Since 2001, the customer has worked with The Project Group LLC (TPG), a company that meets the diverse and challenging needs of food and fluid bottling clients. TPG evaluated the situation, and considered a variety of solutions to rehabilitate and/or repair the drain piping system. TPG recommended the best solution for the customer: to rehabilitate versus replace. The alternative using replacement technologies — would result in the plant shutting down indefinitely to address the issues. Hoffman Southwest Corp. was retained to provide these services through its Roto-Rooter and Professional Pipe Services (Pro-Pipe) divisions. Pro-Pipe, a company that provides assessment, cleaning and rehabilitation of pipelines, was hired to address the larger lines which were part of this complex project.

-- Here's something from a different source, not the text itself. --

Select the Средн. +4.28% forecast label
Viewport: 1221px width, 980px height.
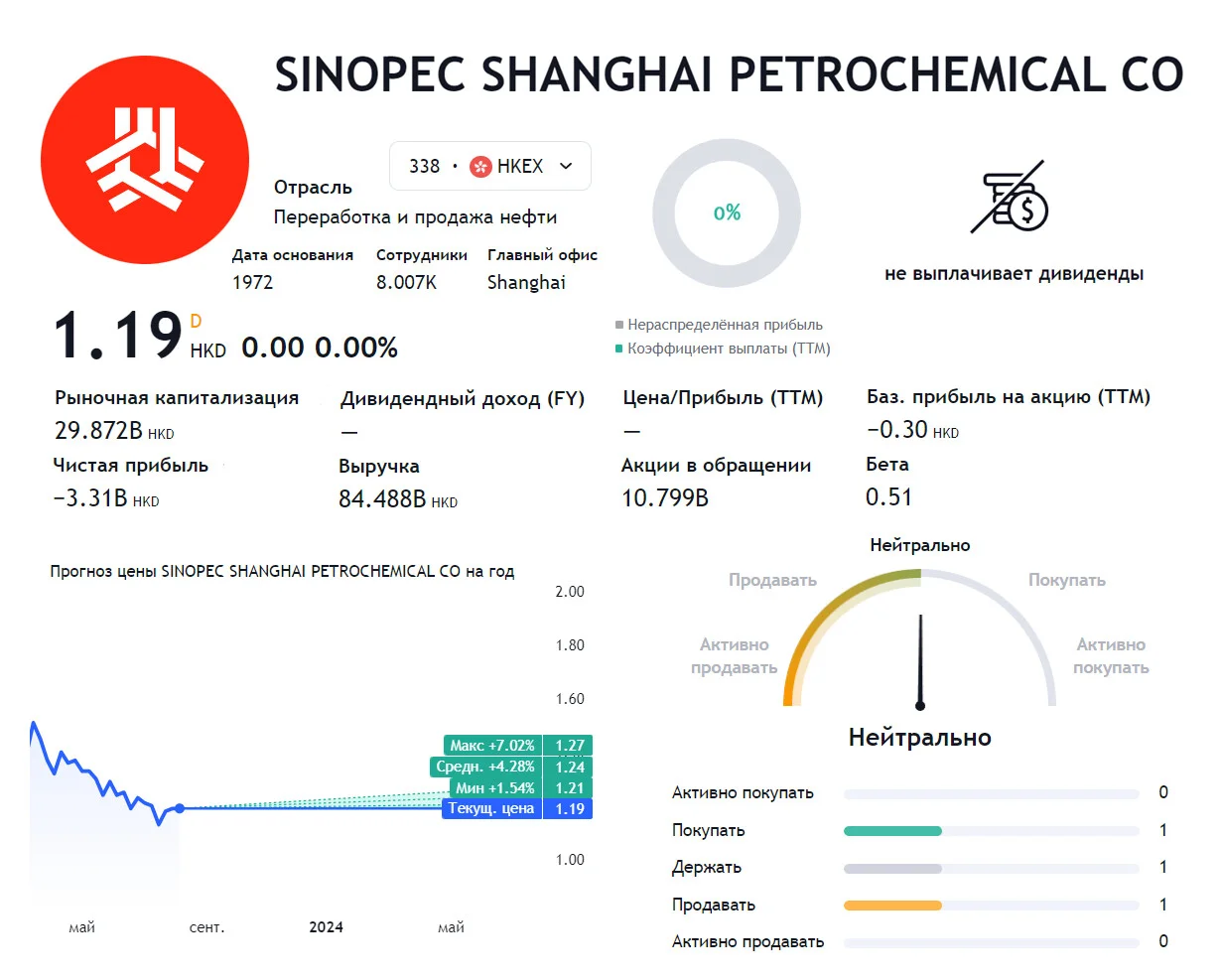pos(485,767)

The network of drains in the massive bottling plant includes 14 pipe segments ranging from 4-in. laterals to 12-in. diameter outfall lines, totaling more than 3,800 lf, all of which are active 24/7. The rehabilitation process had to be performed during production, under a complex array of robotic bottling equipment. The systems originate from various equipment rooms and run throughout the plant, criss-crossing and creating a grid formation throughout.
Roto-Rooter utilized cured-in-place pipe (CIPP) technology using the MaxLiner system, incorporating a combination of UV Cure and traditional CIPP. The MaxLiner system is lightweight enough to maneuver tight spaces and was easily transported from one location to the next. In addition to minimizing disruption, CIPP solutions also provided a green alternative by incorporating the use of styrene-free epoxy resins.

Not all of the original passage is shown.